The Pentecostals, at least on a denominational level, seem to be the one segment of Christianity not experiencing membership doldrums, with the Assemblies of God (AG) being a good case in point.
The August issue of the magazine Charisma celebrates the centennial of the denomination with an in-depth overview of the denomination. It is difficult to know the actual size of the church body due to the fact that it counts regular adherents and attendees rather than members, leading to estimates of 3.1 million in the U.S. and 68 million worldwide, according to writer Steve Strang. He adds that the denomination has grown stateside by 250 percent, with recent statistics showing that AG growth continues to outpace the American population.
The denomination is an exception in other ways: One-third of the AG is now 25 years old or younger, and 52 percent are under the age of 35. Two thousand AG churches have been added in the past six years in the U.S. Strang writes that much of the growth has come from ethnics; 41 percent of the AG is non-white, with almost 22 percent being Hispanic and 10 percent white.
But the growth in the AG has been the result of planning and leadership change. Although studies have shown the denomination, especially its churches, have moved in the post-denominational direction, de-emphasizing such hallmarks as speaking in tongues to attract un-churched seekers, it has also held on to many strict teachings, especially on sexual purity.
Recent leaders Tom Trask and George Wood brought in a new generation of young leaders, revamping its publications—servicing congregations with resources promoting “healthy churches—and reorganizing denominational departments that often acted like independent kingdoms. Strang writes that the denomination has been generally quiet in the “cultural wars,” although that may be changing as leaders have increasingly taken strong stands on gay marriage and the Hobby Lobby case.
Another sector of Pentecostalism in North America that has proven resilient is the charismatic revival that originated with the Toronto Blessing phenomenon of the 1990s. In the journal PentecoStudies (Vol. 13, No. 2), Mark Cartledge writes that the Toronto Blessing experienced at a church in that city was once a major pilgrimage site for charismatics and Pentecostals for its ecstatic worship and “signs and wonders.” The thousands of regular visitors that the Toronto Airport Christian Fellowship attracted from around the world eventually declined to a small but steady stream.

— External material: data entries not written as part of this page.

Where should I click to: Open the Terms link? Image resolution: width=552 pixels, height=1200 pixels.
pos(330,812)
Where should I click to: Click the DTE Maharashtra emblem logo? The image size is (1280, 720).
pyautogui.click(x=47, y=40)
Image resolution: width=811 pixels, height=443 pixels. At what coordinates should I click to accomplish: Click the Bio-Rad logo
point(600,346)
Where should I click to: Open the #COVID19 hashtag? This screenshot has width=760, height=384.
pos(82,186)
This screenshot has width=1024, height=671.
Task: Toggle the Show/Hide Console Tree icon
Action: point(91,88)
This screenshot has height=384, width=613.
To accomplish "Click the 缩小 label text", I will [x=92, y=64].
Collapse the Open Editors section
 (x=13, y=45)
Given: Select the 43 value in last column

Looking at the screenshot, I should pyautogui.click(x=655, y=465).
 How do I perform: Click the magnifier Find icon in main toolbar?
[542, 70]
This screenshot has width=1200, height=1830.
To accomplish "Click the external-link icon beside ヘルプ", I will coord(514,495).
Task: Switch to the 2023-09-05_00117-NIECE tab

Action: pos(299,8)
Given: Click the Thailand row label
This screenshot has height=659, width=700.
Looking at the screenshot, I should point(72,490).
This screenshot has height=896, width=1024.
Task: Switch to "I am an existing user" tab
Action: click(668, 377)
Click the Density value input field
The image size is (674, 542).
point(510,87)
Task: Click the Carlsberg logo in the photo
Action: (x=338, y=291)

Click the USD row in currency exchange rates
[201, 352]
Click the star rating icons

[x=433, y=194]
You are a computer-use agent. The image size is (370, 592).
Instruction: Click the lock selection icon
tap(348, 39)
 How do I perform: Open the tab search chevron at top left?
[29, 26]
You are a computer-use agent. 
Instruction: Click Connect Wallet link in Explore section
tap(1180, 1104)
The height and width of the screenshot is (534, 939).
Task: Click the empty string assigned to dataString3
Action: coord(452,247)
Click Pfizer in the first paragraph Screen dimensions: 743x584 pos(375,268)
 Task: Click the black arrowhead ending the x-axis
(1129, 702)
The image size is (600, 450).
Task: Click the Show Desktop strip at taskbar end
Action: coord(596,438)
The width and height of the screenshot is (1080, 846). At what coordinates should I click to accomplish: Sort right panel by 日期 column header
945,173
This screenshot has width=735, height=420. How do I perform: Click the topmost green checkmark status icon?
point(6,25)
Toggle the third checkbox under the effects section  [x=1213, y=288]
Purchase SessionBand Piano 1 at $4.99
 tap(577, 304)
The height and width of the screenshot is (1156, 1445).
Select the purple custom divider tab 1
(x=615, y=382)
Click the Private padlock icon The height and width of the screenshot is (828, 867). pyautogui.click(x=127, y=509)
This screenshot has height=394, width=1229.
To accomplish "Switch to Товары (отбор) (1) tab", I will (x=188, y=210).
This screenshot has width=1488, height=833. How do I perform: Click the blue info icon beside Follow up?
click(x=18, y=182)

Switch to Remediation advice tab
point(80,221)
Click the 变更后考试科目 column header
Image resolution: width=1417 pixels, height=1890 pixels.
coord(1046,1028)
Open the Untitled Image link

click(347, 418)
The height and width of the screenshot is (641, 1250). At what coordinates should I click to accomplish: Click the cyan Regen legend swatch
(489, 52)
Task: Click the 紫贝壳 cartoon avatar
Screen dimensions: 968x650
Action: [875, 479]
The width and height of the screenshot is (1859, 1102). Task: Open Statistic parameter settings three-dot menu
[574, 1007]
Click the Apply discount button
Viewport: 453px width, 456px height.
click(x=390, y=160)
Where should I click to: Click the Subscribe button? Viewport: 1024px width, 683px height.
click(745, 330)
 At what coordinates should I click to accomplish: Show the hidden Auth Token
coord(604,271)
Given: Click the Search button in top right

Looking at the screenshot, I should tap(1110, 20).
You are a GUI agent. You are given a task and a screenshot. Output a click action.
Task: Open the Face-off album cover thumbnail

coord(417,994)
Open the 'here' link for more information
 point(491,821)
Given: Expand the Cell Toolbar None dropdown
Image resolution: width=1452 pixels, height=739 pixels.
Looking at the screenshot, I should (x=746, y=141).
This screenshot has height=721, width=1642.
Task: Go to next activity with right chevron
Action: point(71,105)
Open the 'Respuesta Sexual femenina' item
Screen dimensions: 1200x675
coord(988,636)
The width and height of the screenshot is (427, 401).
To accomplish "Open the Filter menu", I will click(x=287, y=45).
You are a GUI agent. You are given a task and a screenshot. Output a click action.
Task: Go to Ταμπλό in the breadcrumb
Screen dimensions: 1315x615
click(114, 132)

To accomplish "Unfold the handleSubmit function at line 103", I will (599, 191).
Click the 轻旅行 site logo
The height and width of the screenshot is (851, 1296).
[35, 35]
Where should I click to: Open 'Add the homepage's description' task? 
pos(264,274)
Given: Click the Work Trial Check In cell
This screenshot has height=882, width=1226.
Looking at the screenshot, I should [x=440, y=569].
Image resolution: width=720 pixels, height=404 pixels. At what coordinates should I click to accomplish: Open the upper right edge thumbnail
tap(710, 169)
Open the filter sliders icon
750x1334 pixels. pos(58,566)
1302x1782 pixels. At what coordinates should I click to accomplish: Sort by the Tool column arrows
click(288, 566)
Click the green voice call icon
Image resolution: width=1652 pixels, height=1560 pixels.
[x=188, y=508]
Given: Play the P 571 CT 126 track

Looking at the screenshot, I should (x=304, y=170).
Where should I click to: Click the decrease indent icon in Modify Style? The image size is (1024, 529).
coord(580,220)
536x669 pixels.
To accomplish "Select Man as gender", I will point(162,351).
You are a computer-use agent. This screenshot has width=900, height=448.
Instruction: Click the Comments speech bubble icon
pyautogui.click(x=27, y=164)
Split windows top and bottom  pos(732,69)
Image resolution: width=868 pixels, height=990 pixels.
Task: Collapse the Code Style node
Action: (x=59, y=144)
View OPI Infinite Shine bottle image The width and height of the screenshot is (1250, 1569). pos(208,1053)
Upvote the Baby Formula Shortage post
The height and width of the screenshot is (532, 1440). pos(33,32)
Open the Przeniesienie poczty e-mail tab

Sociologists pronounced that the phenomenon had run its course and was in a state of inevitable decline. But in looking at the years since, Cartledge finds the fellowship has spawned a global network, now called Catch the Fire (CTF), as well as a host of sister congregations and networks that are spreading the revival. In recent years, CTF has espoused apostolic teachings—holding that God appoints prophets and apostles—and practice the ritual of “soaking prayer,” where participants are prayed over and seek to open themselves to God’s presence for a few hours at a time.
CTF is now planting churches in North America and Europe. Rather than the Toronto Blessing dying out, its propagators and collaborators (considered apostles and prophets), such as Heidi Baker and Che Ahn, have become “superbrokers” in spreading the revival on a global scale. CTF is “very much a part of a wider set of revivalist networks and its impact on world Christianity via its participation in these networks appears to be growing,” Cartledge concludes.